Three Mile Island accident
The Three Mile Island accident was a partial nuclear meltdown of the Unit 2 reactor (TMI-2) of the Three Mile Island Nuclear Generating Station on the Susquehanna River in Londonderry Township, near Harrisburg, the capital city of Pennsylvania, United States. The reactor accident began at 4:00 a.m. on March 28, 1979, and released radioactive gases and radioactive iodine into the environment.[2][3] It is the worst accident in U.S. commercial nuclear power plant history.[4] On the seven-point logarithmic International Nuclear Event Scale, the TMI-2 reactor accident is rated Level 5, an "Accident with Wider Consequences".[5][6]
Date
March 28, 1979
04:00 (Eastern Time Zone UTC−5)
INES Level 5 (accident with wider consequences)
March 25, 1999[1]
The accident began with failures in the non-nuclear secondary system,[7] followed by a stuck-open pilot-operated relief valve (PORV) in the primary system,[8] which allowed large amounts of water to escape from the pressurized isolated coolant loop. The mechanical failures were compounded by the initial failure of plant operators to recognize the situation as a loss-of-coolant accident (LOCA). TMI training and operating procedures left operators and management ill-prepared for the deteriorating situation caused by the LOCA. During the accident, those inadequacies were compounded by design flaws, such as poor control design, the use of multiple similar alarms, and a failure of the equipment to indicate either the coolant-inventory level or the position of the stuck-open PORV.[9]
The accident crystallized anti-nuclear safety concerns among the general public and led to new regulations for the nuclear industry. It accelerated the decline of efforts to build new reactors.[10] Anti-nuclear movement activists expressed worries about regional health effects from the accident.[11] Some epidemiological studies analyzing the rate of cancer in and around the area since the accident did determine that there was a statistically significant increase in the rate of cancer, while other studies did not. Due to the nature of such studies, a causal connection linking the accident with cancer is difficult to prove.[12][13][14][15][16][17][18] Cleanup at TMI-2 started in August 1979 and officially ended in December 1993, with a total cost of about $1 billion (equivalent to $2 billion in 2023).[19] TMI-1 was restarted in 1985, then retired in 2019 due to operating losses. Its decommissioning is expected to be complete in 2079 at an estimated cost of $1.2 billion.[20]
In popular culture[edit]
On March 15, 1979, twelve days before the accident, the movie The China Syndrome premiered and was initially met with backlash from the nuclear power industry, claiming it to be "sheer fiction" and a "character assassination of an entire industry".[153] In the film, television reporter Kimberly Wells (Jane Fonda) and her cameraman Richard Adams (Michael Douglas) secretly film a major accident at a nuclear power plant while taping a series on nuclear power. At one point in the film, an official tells Jane Fonda's character that an explosion at the plant "could render an area the size of the state of Pennsylvania permanently uninhabitable".[154] After the release of the film, Fonda began lobbying against nuclear power. In an attempt to counter her efforts, Edward Teller, a nuclear physicist and long-time government science adviser best known for contributing to the Teller–Ulam design breakthrough that made hydrogen bombs possible, personally lobbied in favor of nuclear power.[155] Teller suffered a heart attack shortly after the incident and joked that he was the only person whose health was affected.[156]
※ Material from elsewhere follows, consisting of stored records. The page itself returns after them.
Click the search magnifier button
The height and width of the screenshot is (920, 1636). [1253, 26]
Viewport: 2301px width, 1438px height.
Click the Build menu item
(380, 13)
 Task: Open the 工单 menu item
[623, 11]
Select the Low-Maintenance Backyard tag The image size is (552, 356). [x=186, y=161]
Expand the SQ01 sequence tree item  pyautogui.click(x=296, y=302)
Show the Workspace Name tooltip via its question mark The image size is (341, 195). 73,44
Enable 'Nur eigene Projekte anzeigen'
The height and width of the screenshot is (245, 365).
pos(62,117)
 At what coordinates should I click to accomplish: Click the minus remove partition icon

Meltdown: Three Mile Island is a four-part docuseries released by Netflix on May 4, 2022.[157] The documentary recounts the events, controversies, and lingering effects of the accident.[158] Featured in the series are Rick Parks, a TMI nuclear engineer turned whistleblower; Lake Barrett, an independent energy consultant who served as the NRC's on-site director for the TMI-2 cleanup; Eric Epstein, chairman of TMI Alert, a nuclear watchdog organization in central Pennsylvania; Michio Kaku, an American theoretical physicist; and residents of the communities affected by the event.[159][160][161][158]
The Three Mile Island accident plays a pivotal role in Heat and Light, a 2016 novel by Jennifer Haigh.[162]
Radioactive: The Women of Three Mile Island is a 2023 documentary about the accident.[163]